After nearly four years at Save the Children, last year Roisin pivoted back into Higher Education for another new role. “I really wanted to build on aspects that I’d most enjoyed from previous roles around designing content and communicating what an organisation is trying to do, to get people on board with it and help them understand it”, she says of returning to a more traditionally information- and communications-related job in UCL’s Vice-Provost’s Office for Education and Students.

“My role is to drive forward communications that are in any way related to the education strategy”, Roisin says. “Our office manages a wide variety of education improvement projects across the institution and it’s my job to communicate what those are, find examples of good practice, manage some related websites and work with communication heads from across the university to make sure we’re all on the same page”.

Roisin says she didn’t even know that lots of the roles she went on to take even existed when she decided to study Librarianship. “From my graduate traineeship, I knew I wanted to work in a role related to learning in HE, so I came into the course with a specific interest in academic librarianship”, she says. “The course is so broad that people can come in with many different kinds of interests, and that was mine, though I was exposed to other areas that also caught my attention”. After getting the Faculty Team Librarian position in Leeds, Roisin assumed she would stay in that area going forward. “I have since discovered that your interests can just snowball and take you from place to place”, she says.

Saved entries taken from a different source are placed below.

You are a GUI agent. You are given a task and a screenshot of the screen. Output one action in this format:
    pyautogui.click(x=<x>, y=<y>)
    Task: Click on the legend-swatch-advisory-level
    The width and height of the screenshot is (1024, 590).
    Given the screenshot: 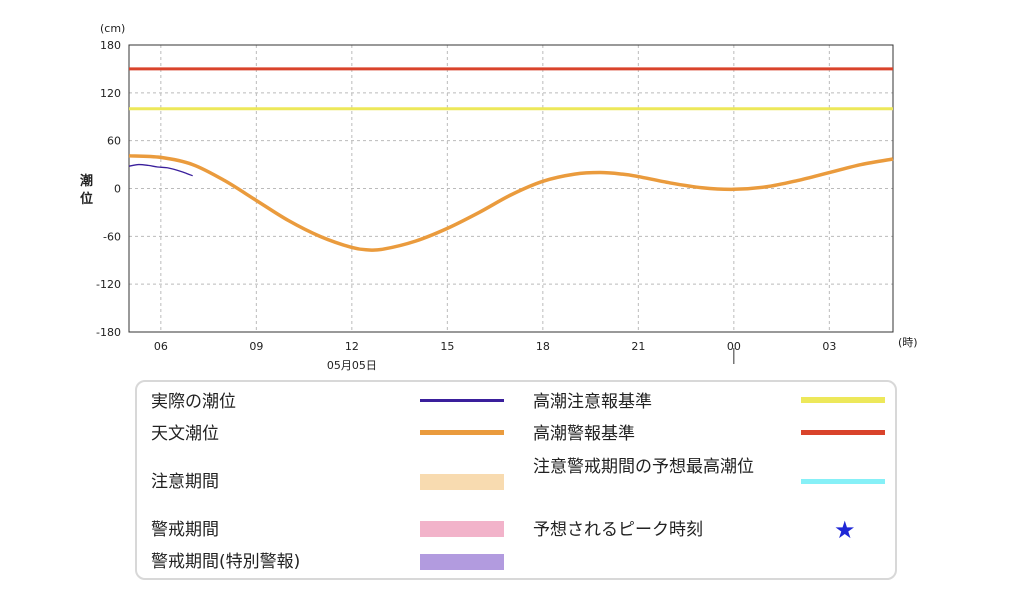 What is the action you would take?
    pyautogui.click(x=843, y=400)
    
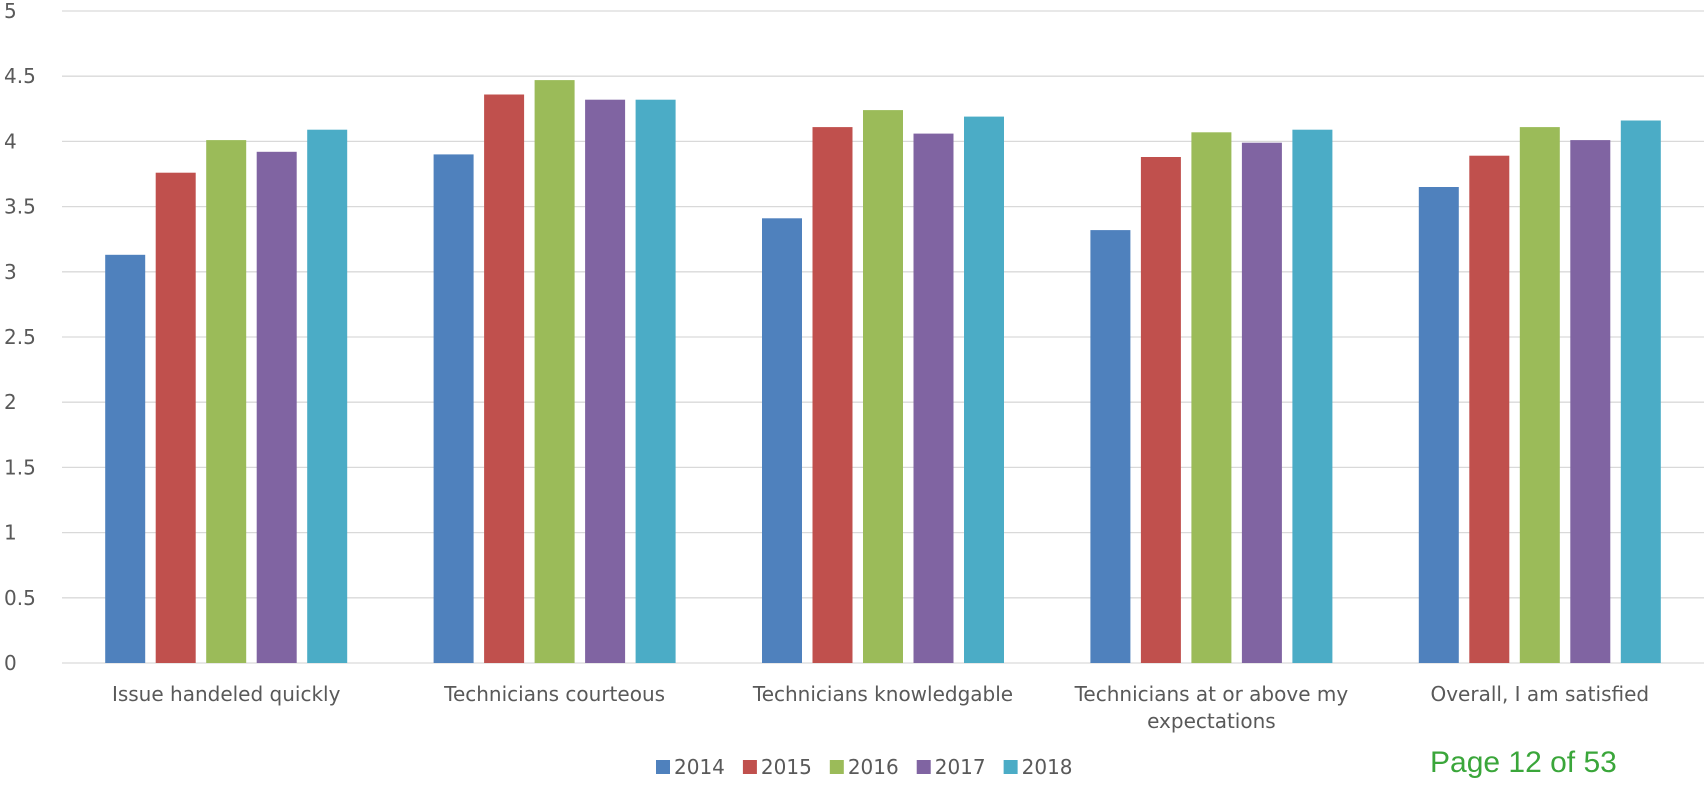  Describe the element at coordinates (663, 767) in the screenshot. I see `legend-swatch-2014` at that location.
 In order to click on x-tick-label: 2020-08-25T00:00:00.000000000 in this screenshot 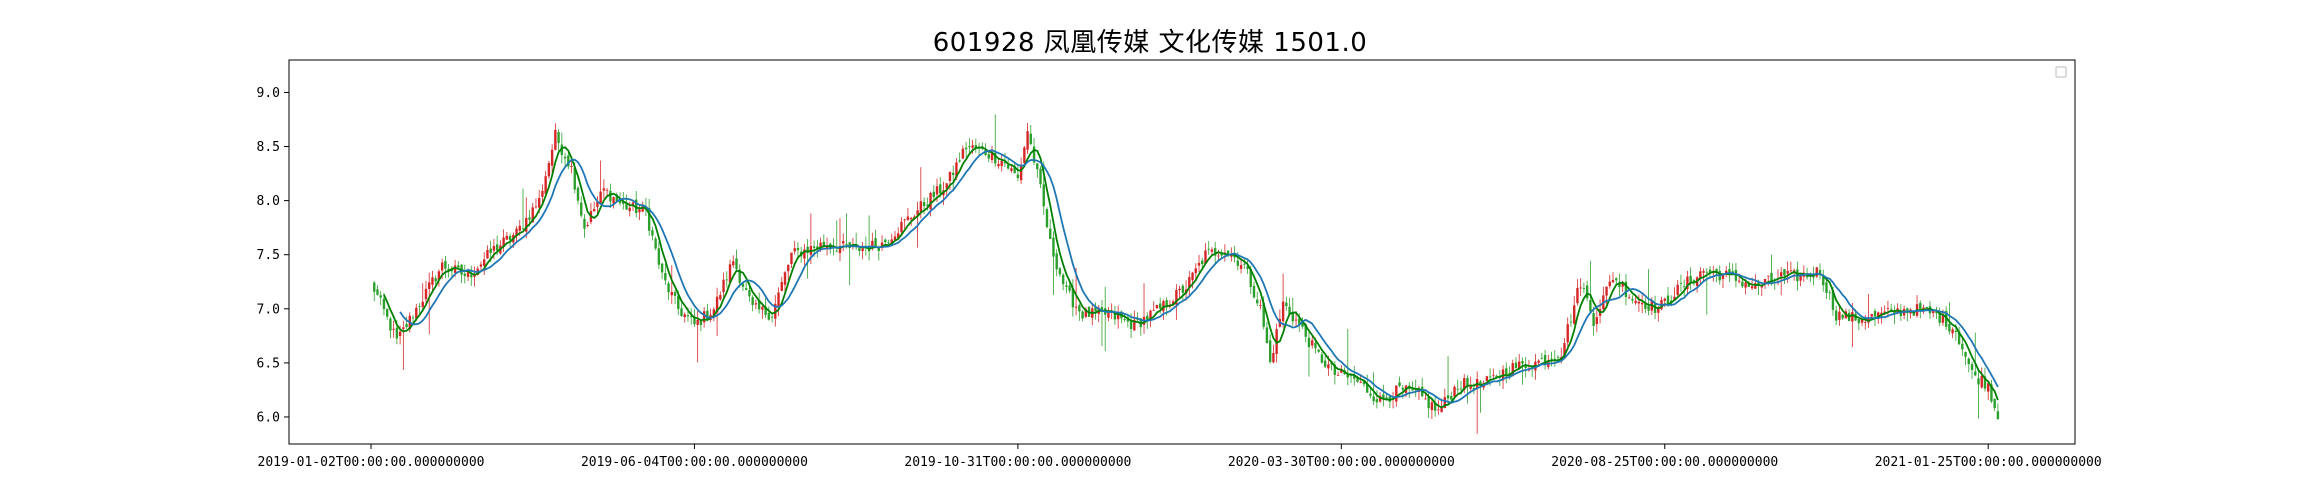, I will do `click(1664, 462)`.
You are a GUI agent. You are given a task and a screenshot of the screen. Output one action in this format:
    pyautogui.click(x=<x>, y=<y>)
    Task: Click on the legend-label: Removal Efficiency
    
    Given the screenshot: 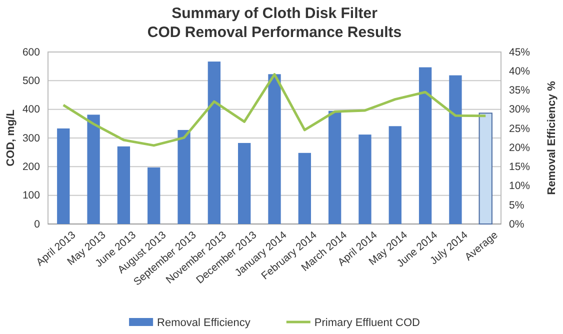 What is the action you would take?
    pyautogui.click(x=204, y=323)
    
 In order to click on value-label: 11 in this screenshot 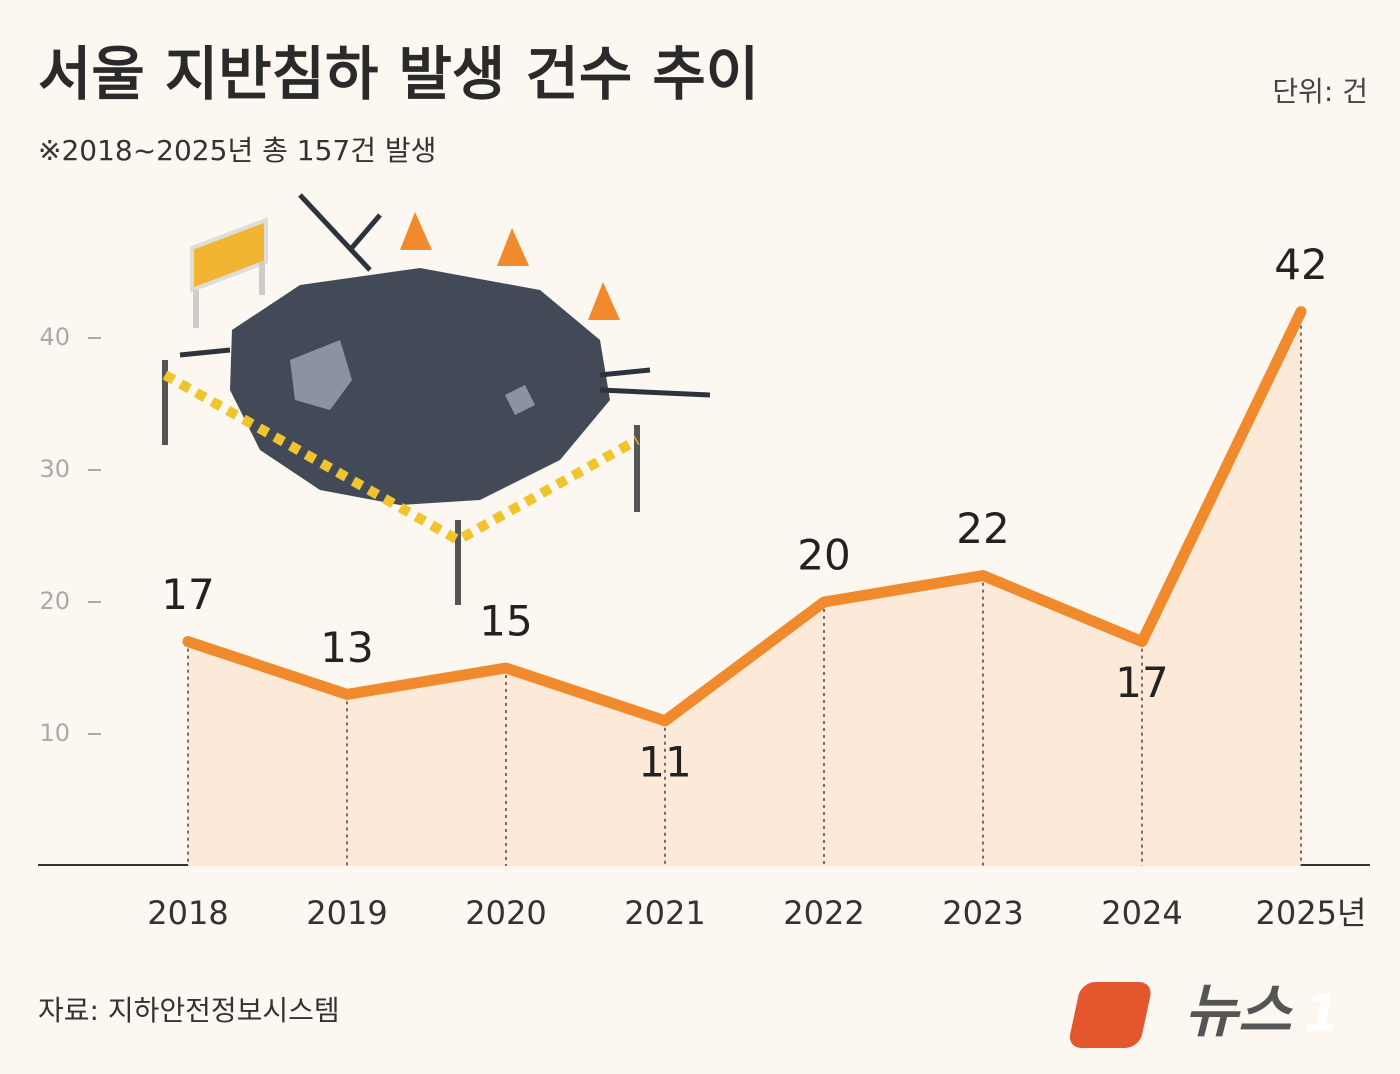, I will do `click(664, 762)`.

Roisin credits the Librarianship course at the Information School with giving her confidence in her career. “At the time it helped me to develop relationships in my workplace because I could come and say ‘I’m looking for a project, here are my interests’, and get to work on real-world problems within their strategy at the library”, she says of the benefit of taking the course alongside her job. These experiences helped her reach more senior positions, and she continued to find aspects of her studies helping her in ways she never expected.

In a strange case of serendipity, Roisin’s MA dissertation looked at the hot topic of Open Access in universities, specifically researching how the in-house Open Access publishing model at UCL - her current employer - would work at the University of Leeds.

“I’d suggest to any new students that they should try and make the most of the variety of different experiences and backgrounds that both the staff and students have”, Roisin says. “It sounds obvious, but outside of modules just talk to people. The staff are so approachable that if you look up what peoples’ backgrounds and interests are, they’d be happy to talk you through what those areas involve, what the pitfalls are and what a career in that area might look like. Think broadly about where a career in librarianship can take you because there isn’t just a single career route and there are so many people on your doorstep who can explain the many options to you”.

Looking back on her varied career and further to her time studying at the Information School, Roisin sees a trajectory of increasing confidence and conviction alongside the continuing success in her work. “I’ve found that you get a lot of different reactions when you tell people you studied librarianship, like ‘why do you even need to study that?’, and initially I felt a bit defensive about it, like I needed to defend it to some people as a ‘real subject’”, she says. “However, through my work experience I’ve become a much more vocal advocate for what librarianship is, what a librarian can do and how librarians are so useful to so many aspects of life. Now I think you just have to fly the flag for it. People need to know how valuable librarians are in any society or industry.”